Der Leningrader Schachtheoretiker Pjotr Romanovskij
schreibt Dezember 1941 aus dem eingeschlossenen Leningrad
in einen Brief: „Es gibt das stumpfe Wort ‚müssen‘, dem
alles unterzuordnen ist. … Dagegen kann ich nichts tun. …
Während ich jetzt schreibe, zittern mir bei 19 Grad Kälte
die Hände. … Gegenwärtig bin ich über einer Arbeit, die
gewissermaßen der Traum meines Schachlebens ist und sich
«Götzenanbetung und Fetischismus sowie ihr Einfluß auf das
schachliche Denken» betitelt. Ein sehr schwieriges, aber
dankbares Thema, das vor allem Fragen des Konservatismus im
schachlichen Denken berührt.“ Drei Monate später nimmt der
inzwischen Evakuierte die Korrespondenz wieder auf: „In
Leningrad ist mit meiner Familie eine Katastrophe
geschehen. Am 6. Januar starb Agnessa Wassiljewna, am 10.
Januar Swetlana, am 14. Januar mein Goldkind Anja, am 22.
Januar Rogneda und am 26. Januar Kira. Nun bin ich allein.
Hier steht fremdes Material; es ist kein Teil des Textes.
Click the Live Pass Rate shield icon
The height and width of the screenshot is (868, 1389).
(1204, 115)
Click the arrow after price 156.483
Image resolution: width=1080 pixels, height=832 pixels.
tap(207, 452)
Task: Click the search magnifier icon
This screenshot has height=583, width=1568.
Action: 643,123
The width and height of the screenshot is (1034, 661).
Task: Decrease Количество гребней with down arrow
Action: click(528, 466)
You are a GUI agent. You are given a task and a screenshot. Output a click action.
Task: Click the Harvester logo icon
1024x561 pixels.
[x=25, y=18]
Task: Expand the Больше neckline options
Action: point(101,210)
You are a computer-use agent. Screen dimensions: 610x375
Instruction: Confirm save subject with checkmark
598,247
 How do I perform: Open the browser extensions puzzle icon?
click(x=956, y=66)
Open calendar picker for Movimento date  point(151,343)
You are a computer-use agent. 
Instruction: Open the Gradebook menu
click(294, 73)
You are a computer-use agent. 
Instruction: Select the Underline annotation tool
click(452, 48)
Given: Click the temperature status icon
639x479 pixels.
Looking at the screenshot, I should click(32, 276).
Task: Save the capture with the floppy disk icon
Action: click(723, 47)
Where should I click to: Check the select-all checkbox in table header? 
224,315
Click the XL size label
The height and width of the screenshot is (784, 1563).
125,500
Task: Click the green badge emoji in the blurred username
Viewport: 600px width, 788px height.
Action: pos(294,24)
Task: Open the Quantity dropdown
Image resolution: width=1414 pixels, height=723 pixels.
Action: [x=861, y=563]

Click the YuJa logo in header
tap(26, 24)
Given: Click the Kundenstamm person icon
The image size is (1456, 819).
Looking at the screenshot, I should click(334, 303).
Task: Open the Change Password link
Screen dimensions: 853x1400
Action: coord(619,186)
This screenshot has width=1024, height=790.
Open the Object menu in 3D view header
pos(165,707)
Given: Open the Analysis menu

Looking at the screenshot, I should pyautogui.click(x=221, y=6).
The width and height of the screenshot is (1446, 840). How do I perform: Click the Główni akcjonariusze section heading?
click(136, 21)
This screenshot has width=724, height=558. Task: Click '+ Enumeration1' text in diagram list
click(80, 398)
Dass mir gleich alle fünf in dem von Gräbern übersäten,
verschneiten und zerstörten Leningrad genommen wurden, kann
ich nicht fassen. Mein Schmerz ist unbeschreiblich. Eine
halbe Stunde vor ihrem Tod hatte mir Anjutka noch
zugelächelt und gesagt: ‚Papotschka, Allerliebster,
Allerbester, wir wollten doch nach dem Süden fliegen.‘ Kurz
darauf verfiel sie in Schweigen, öffnete aber noch einmal
die Augen, holte tief Luft und schied dahin ... Nach dem
Weggang meiner letzten Tochter Kirotschka machte ich mich
wieder an eine neue, sehr schwierige schachhistorische
Arbeit.“ Anfang 1943 endet mit der Kapitulation der
deutschen 6. Armee die Schlacht von Stalingrad. Sie kostet
über eine Million Menschen das Leben. Im Februar findet in
Moskau ein Schachturnier zu Ehren des 25. Jahrestages der
Roten Armee statt. Pjotr Romanovskij ist einer der neun
Teilnehmer. Ob er seine Gegner am Brett vernichtet?
Spielfeld
der Geheimen
Es ist kein Novum, dass die meisten russischen
Revolutionäre von Schach fasziniert waren. Verblüffend ist
trotzdem, dass die intensivste Förderung des Sports aus den
Institutionen der Repression, dem Geheimdienst, den
Justizorganen und dem Militär erfolgte. Zufall? Schwer zu
glauben, nahe liegender ist der Gedanke, dass die
entschlossensten und fähigsten Köpfe diese Schlüsselstellen
der Diktatur besetzten und deshalb die Erfolgsgeschichte
Sowjetschach hier ihren Anfang nahm. Im Sinne der
Spieltheorie ist Schach ein Spiel der vollständigen
Information, man ist immer über alle Schritte des Gegners
informiert. Der Traum aller Schnüffler. Und Schach ist ein
unkooperatives Spiel, der Gewinn einer Seite ist der
Verlust der Anderen. Bist du nicht für uns, bist du gegen
uns! Das NKWD hatte einen eigenen Schachklub - «Dynamo».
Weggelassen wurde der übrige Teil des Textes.